*Exercise details*: Can you extend the statistics excerpt on sampling below, continuing on from its last sentence?

*Excerpted text*:
◆ ◆ ◆ ◆ ◆ ◆ ◆

Clearly the smaller the P-value the more confident we can be in the conclusions drawn from it. A P-value of 0.0001 indicates that if the null hypothesis is true the chance of seeing data as extreme or more extreme than that being tested is one in 10 000. This is much more convincing than a marginal P = 0.049.
P-values and the types of errors that are implicitly accepted by their use are considered further in Chapter 4.

Sampling

Observations have to be collected in some way. This process of data acquisition is called sampling. Although there are almost as many different methods that can be used for sampling as there are possible things to sample, there are some general rules. One of the most obvious is that a large number of observations is usually better than a small number. Balanced sampling is also important (i.e. when comparing two groups take the same number of observations from each group).
Most statistical tests assume that samples are taken at random. This sounds easy but is actually quite difficult to achieve. For example, if you are sampling beetles from pit-fall traps the sample may seem totally random but in fact is quite biased towards those species that move around the most and fail to avoid the traps. Another common bias is to chose a point at random and then measure the nearest individual to that point, assuming that this will produce a random sample. It will not be random at all as isolated individuals and those at the edges of clumps are more likely to be selected than those in the middle. There are methods available to reduce problems associated with non-random sampling but the first step is to be aware of the problem.

◆ ◆ ◆ ◆ ◆ ◆ ◆

Extracted records:
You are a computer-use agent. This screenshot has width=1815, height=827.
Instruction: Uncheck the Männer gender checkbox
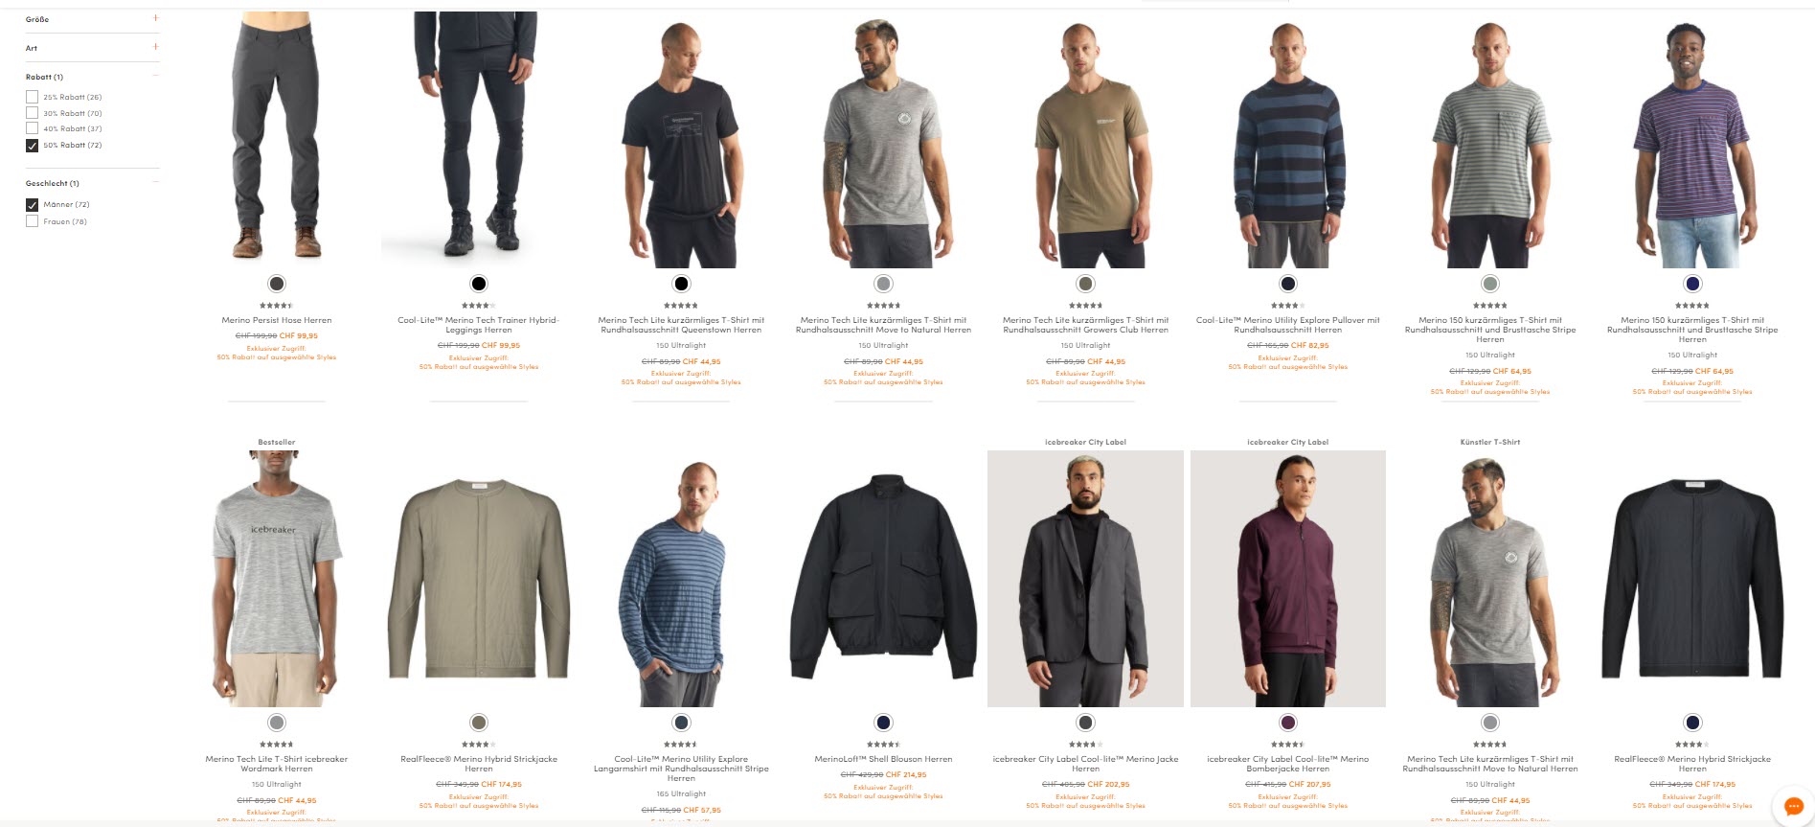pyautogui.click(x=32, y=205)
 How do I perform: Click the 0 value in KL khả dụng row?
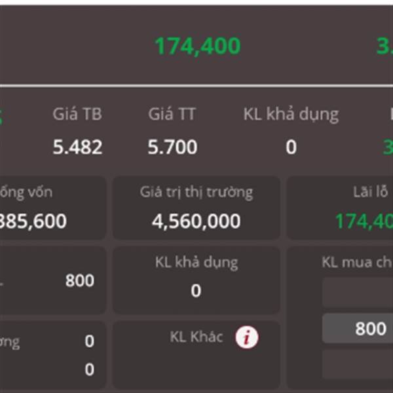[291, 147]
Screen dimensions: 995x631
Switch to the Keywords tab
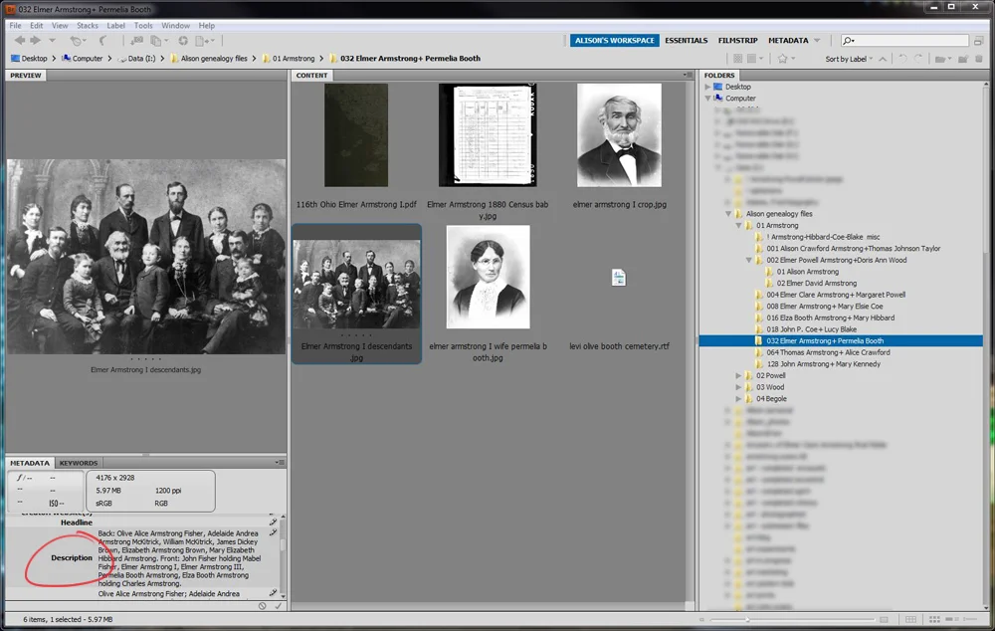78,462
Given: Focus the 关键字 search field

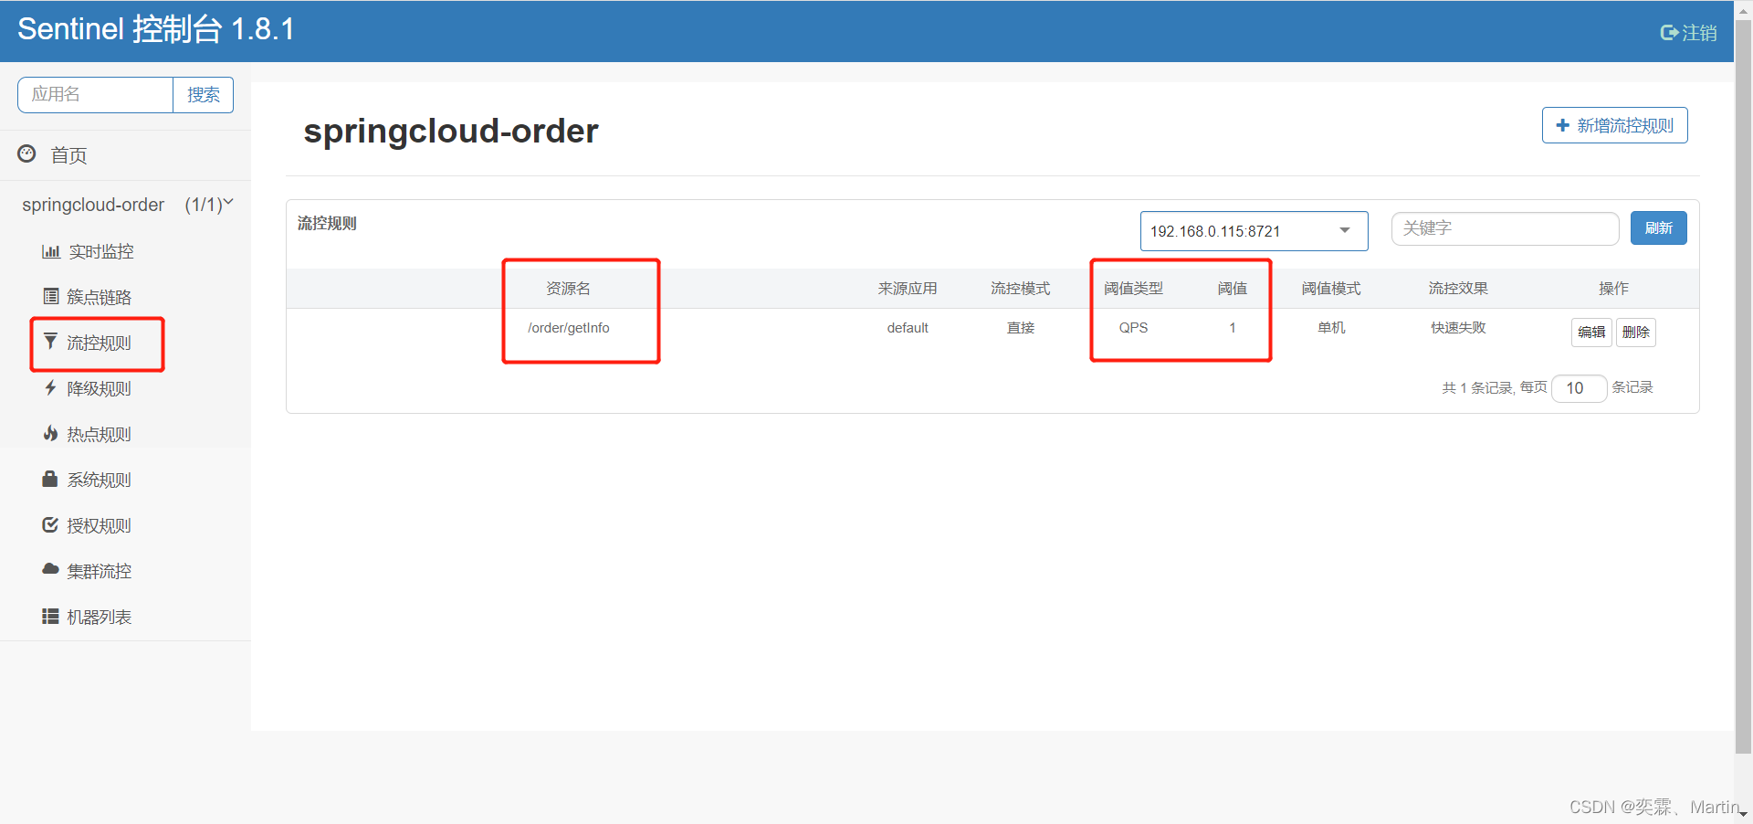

◆ ◆ ◆ ◆ ◆ ◆ ◆

*Response*:
A further assumption of sampling is that individuals are either only measured once or they are all sampled on several occasions. This assumption is often violated if, for example, the same site is visited on two occasions and the same individuals or clones are inadvertently remeasured.
The sets of observations collected are called variables. A variable can be almost anything it is possible to record as long as different individuals can be assigned different values.
Some of the problems of sampling are considered in Chapter 4.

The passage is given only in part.